--- RECORDS ---

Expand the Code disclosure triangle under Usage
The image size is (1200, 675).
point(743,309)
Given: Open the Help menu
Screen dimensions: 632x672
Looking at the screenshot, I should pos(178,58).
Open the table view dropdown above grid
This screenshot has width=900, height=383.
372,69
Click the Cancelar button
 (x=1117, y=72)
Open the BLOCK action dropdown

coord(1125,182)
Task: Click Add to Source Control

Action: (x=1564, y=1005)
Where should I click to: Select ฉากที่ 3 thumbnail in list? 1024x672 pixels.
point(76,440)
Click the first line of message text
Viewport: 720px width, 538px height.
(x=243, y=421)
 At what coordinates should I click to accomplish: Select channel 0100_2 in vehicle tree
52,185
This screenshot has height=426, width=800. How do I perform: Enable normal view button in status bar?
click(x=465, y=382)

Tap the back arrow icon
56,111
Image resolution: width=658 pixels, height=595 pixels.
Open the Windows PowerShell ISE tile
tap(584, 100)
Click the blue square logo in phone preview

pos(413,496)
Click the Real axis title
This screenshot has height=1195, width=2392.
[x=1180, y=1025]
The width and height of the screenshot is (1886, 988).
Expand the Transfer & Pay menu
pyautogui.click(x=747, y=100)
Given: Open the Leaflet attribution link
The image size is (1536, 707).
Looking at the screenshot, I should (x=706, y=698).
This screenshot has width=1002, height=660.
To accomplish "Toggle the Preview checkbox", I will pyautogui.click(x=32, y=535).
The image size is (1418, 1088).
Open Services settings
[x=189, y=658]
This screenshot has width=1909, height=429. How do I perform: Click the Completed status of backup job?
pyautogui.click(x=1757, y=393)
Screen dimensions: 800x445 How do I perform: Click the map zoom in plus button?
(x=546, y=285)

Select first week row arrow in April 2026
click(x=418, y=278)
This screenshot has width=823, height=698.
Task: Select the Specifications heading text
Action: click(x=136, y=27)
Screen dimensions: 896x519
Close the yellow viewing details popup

---

SET EXERCISE.
Please reproduce every line above word for word, keeping the same order.

COMPLETE RESPONSE.
Expand the Code disclosure triangle under Usage
The image size is (1200, 675).
point(743,309)
Given: Open the Help menu
Screen dimensions: 632x672
Looking at the screenshot, I should pos(178,58).
Open the table view dropdown above grid
This screenshot has width=900, height=383.
372,69
Click the Cancelar button
 (x=1117, y=72)
Open the BLOCK action dropdown

coord(1125,182)
Task: Click Add to Source Control

Action: (x=1564, y=1005)
Where should I click to: Select ฉากที่ 3 thumbnail in list? 1024x672 pixels.
point(76,440)
Click the first line of message text
Viewport: 720px width, 538px height.
(x=243, y=421)
 At what coordinates should I click to accomplish: Select channel 0100_2 in vehicle tree
52,185
This screenshot has height=426, width=800. How do I perform: Enable normal view button in status bar?
click(x=465, y=382)

Tap the back arrow icon
56,111
Image resolution: width=658 pixels, height=595 pixels.
Open the Windows PowerShell ISE tile
tap(584, 100)
Click the blue square logo in phone preview

pos(413,496)
Click the Real axis title
This screenshot has height=1195, width=2392.
[x=1180, y=1025]
The width and height of the screenshot is (1886, 988).
Expand the Transfer & Pay menu
pyautogui.click(x=747, y=100)
Given: Open the Leaflet attribution link
The image size is (1536, 707).
Looking at the screenshot, I should (x=706, y=698).
This screenshot has width=1002, height=660.
To accomplish "Toggle the Preview checkbox", I will pyautogui.click(x=32, y=535).
The image size is (1418, 1088).
Open Services settings
[x=189, y=658]
This screenshot has width=1909, height=429. How do I perform: Click the Completed status of backup job?
pyautogui.click(x=1757, y=393)
Screen dimensions: 800x445 How do I perform: Click the map zoom in plus button?
(x=546, y=285)

Select first week row arrow in April 2026
click(x=418, y=278)
This screenshot has width=823, height=698.
Task: Select the Specifications heading text
Action: click(x=136, y=27)
Screen dimensions: 896x519
Close the yellow viewing details popup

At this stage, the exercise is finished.